By his own admission ‘really bad’ in languages, Ullrich fared considerably better at maths and excelled in mechanics and lever equations according to his physics teacher. Not that his grades concerned him or any of his tutors unduly. As he said later, ‘At the KJS, training was the focal point of everything, not schoolwork. If you got bad marks, it wasn’t something to be proud of, but it wasn’t a massive issue either. If you weren’t performing in your sport, on the other hand, you’d be out of the door.’
On that score he had nothing to fear. At the end of his first year at Dynamo Berlin, he lined up in the B-Youth category in the DDR national road race championships. Ullrich was one of the smallest, slightest riders on the start line, but that was no disadvantage on a hilly course on the outskirts of Dresden. When André Korff crashed out early, Ullrich spied his opportunity, attacking on the final climb to take victory by over two minutes. His prize was a white jersey decorated with the black, red and gold bands of the national flag. He gave that to his grandfather, his most ardent and loyal supporter. He would also henceforth receive a monthly bursary of 100 marks given to all ‘national level’ athletes. Ullrich promptly informed his mum that he no longer needed the 30 marks pocket money she had previously sent to Berlin every few weeks.

- - - - -

WHAT YOU WILL DO ::
[a] In the Ullrich passage, what sum did the monthly bursary for "national level" athletes pay?
[b] Summarize the Ullrich passage in two sentences.
[c] Resume the Ullrich passage, picking up right after its final sentence.

MATERIAL ::

- - - - -

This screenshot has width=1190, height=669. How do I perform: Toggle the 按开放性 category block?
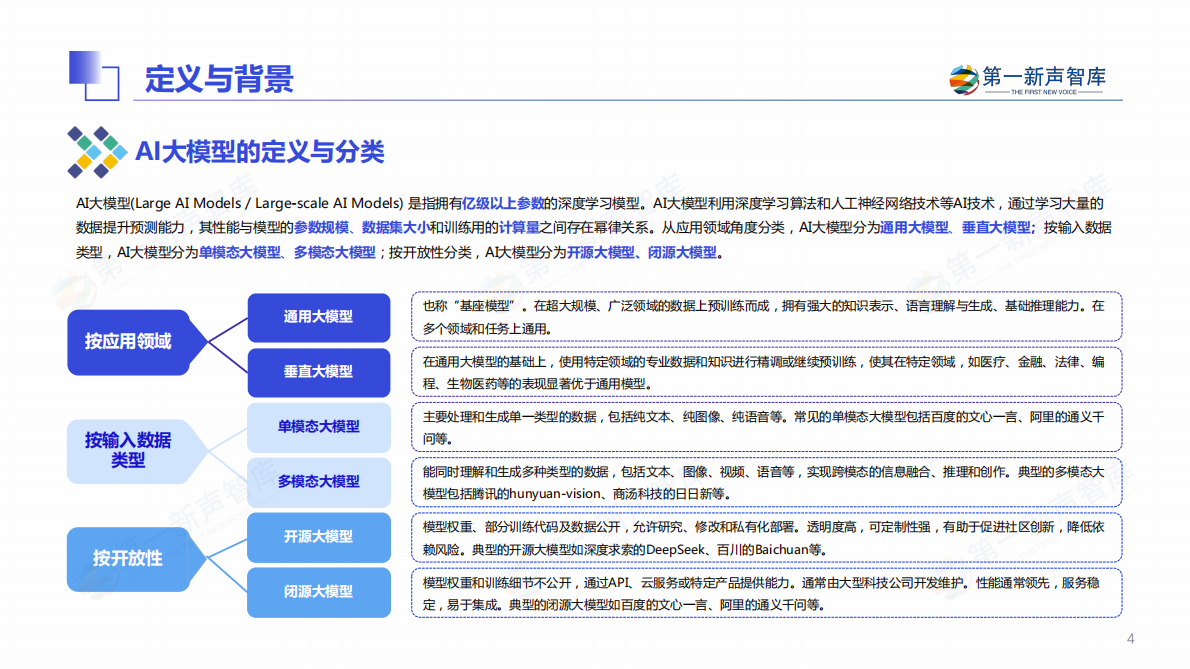[x=131, y=560]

- - - - -

ANSWERS GIVEN ::
[a] 100 marks.

[b] At the KJS, training mattered far more than schoolwork, and Ullrich, though weak in languages, did better in maths and mechanics. After his first year at Dynamo Berlin he won the B-Youth DDR national road race championship by over two minutes, gave the winner's jersey to his grandfather, and began receiving a 100-mark monthly bursary, so he told his mum he no longer needed her pocket money.

[c]
One parental ‘privilege’ was still allowed – Marianne would still buy him ice cream when work brought her to Berlin and Jan would go to meet her in Alexanderplatz. He also still grudgingly acquiesced when, in the summer break after that first year at Dynamo Berlin, Marianne banned him from training on account of the heatwave on Germany’s Baltic Sea coast and increasing concerns about the growing hole in the ozone layer. Becker was furious when Ullrich reported back to Berlin out of shape – and amazed when, in the first fitness tests of the new term, he was still among the best in the class. Ullrich admitted later that the experience set an unhelpful precedent; the title of his autobiography, All or Not At All, was also a neat summation of how, Ullrich believed, he could allow himself periods of almost complete inactivity if a short training binge undid the damage.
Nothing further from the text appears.